▶ _Task goal_: Each line from the one containing "Open the 厄瓜多尔 team link" through the last line of the data below should be printed exactly, please, with any pictures omitted.

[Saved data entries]

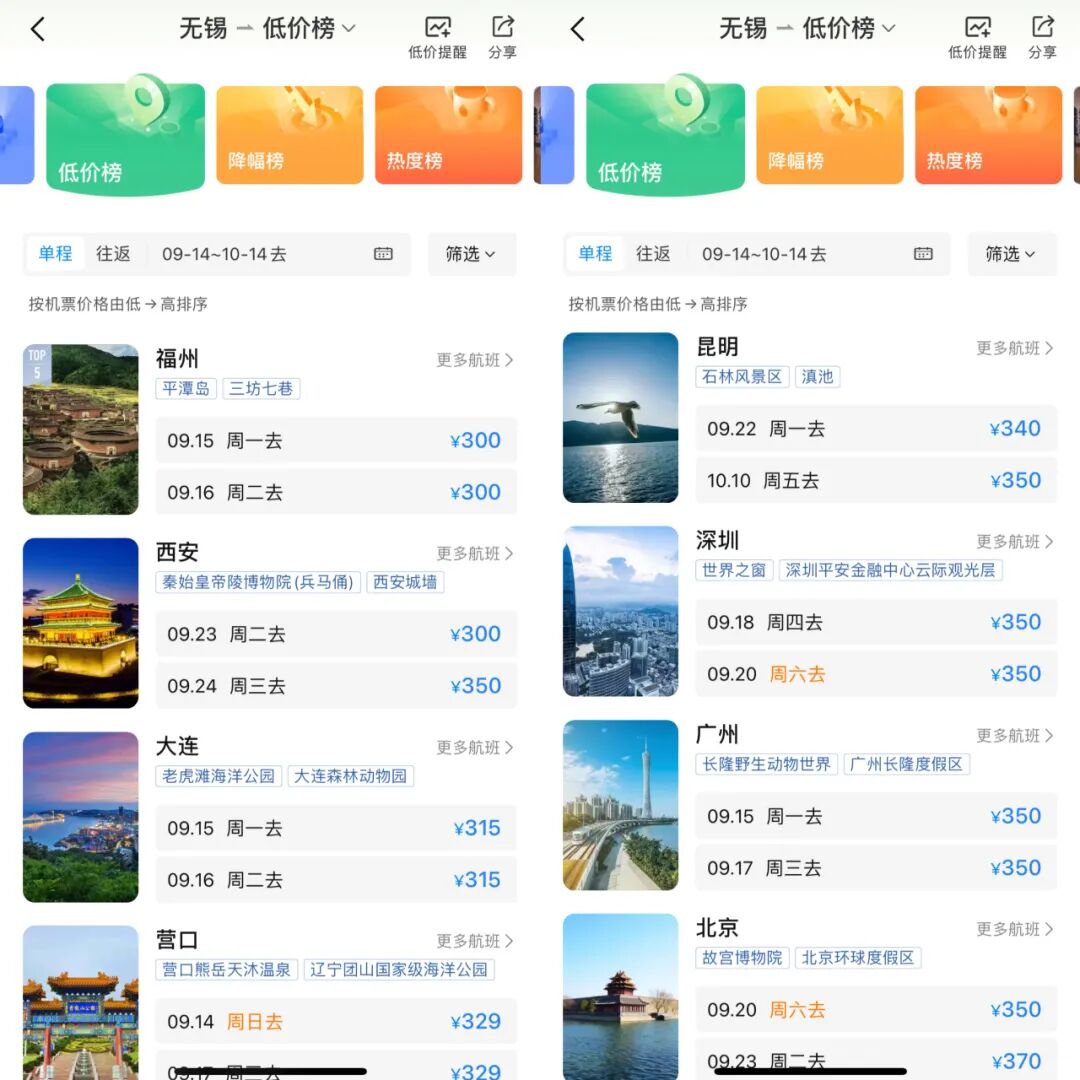Select the 单程 one-way option
Viewport: 1080px width, 1080px height.
click(x=54, y=254)
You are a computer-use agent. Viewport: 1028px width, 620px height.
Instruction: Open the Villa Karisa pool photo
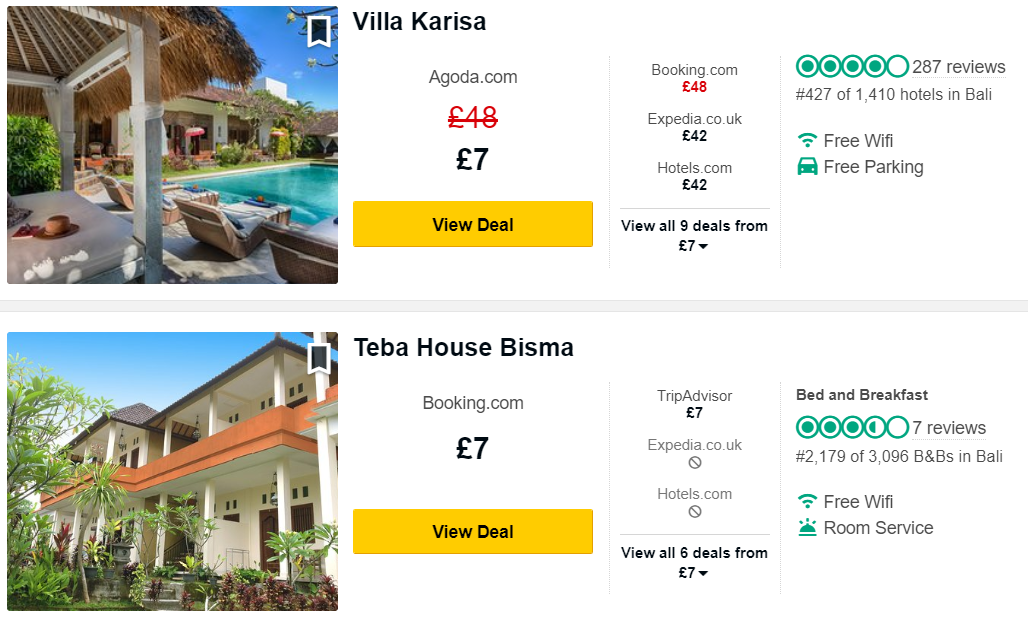point(172,145)
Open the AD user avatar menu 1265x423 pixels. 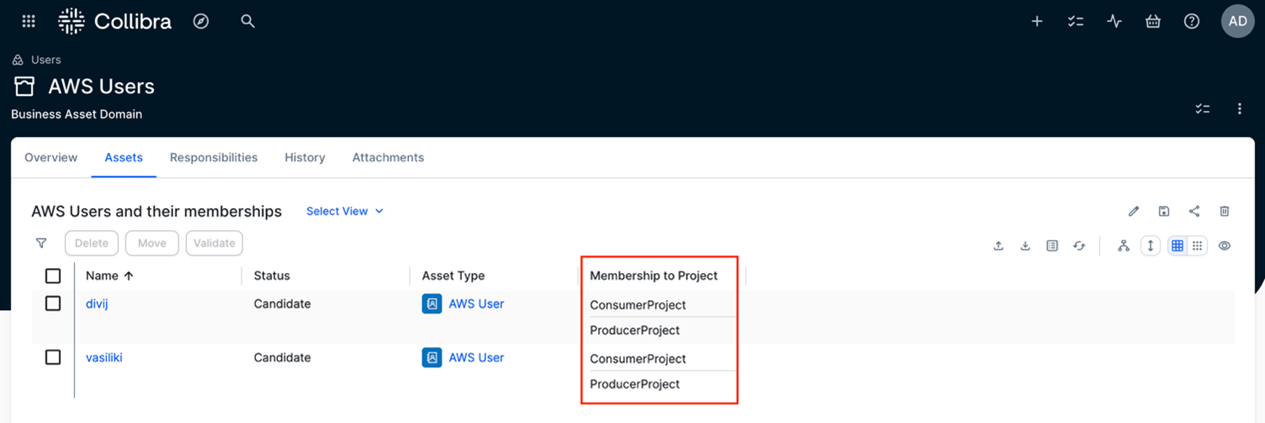tap(1237, 21)

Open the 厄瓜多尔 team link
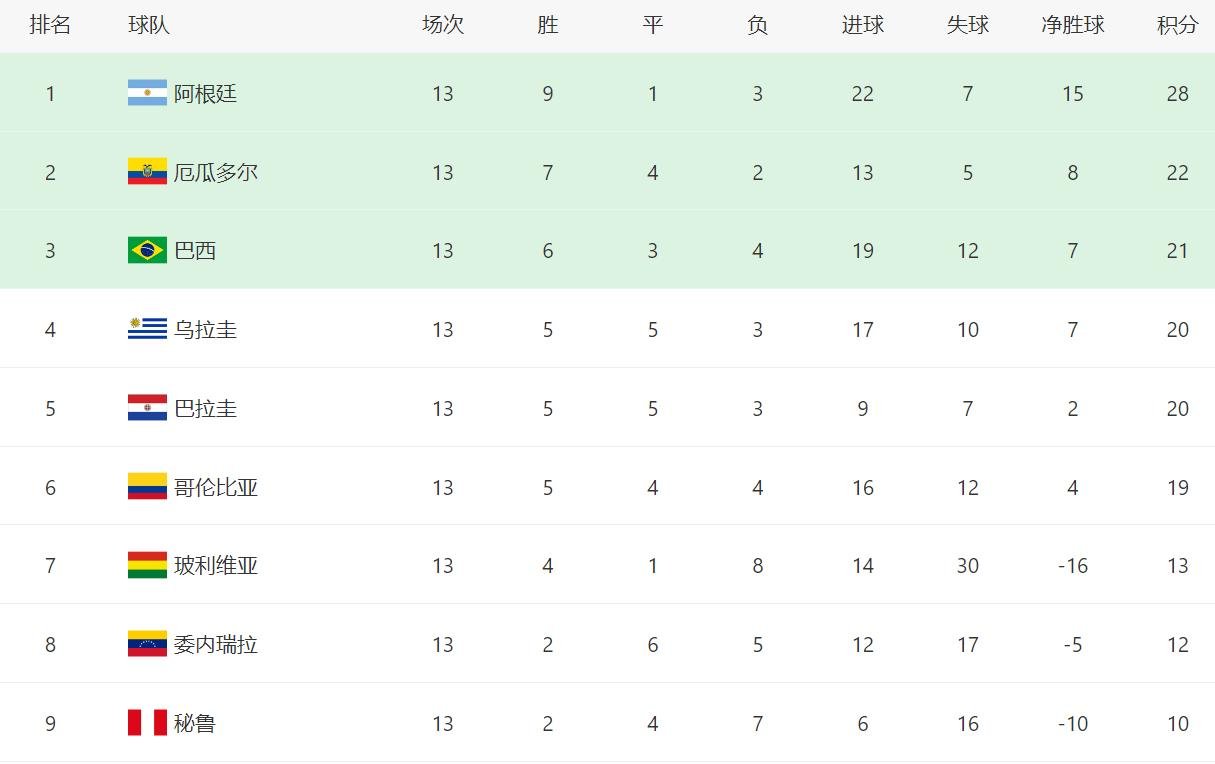(216, 172)
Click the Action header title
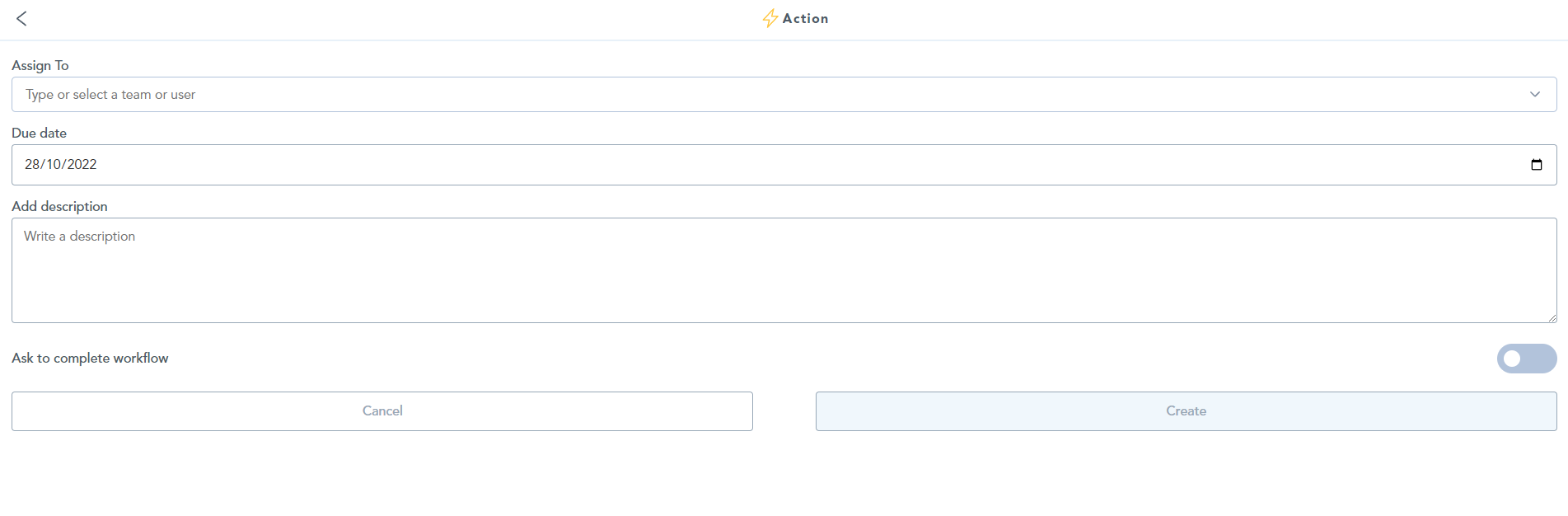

▶ _Exercise solution_:
Open the 厄瓜多尔 team link
(216, 172)
Click the Action header title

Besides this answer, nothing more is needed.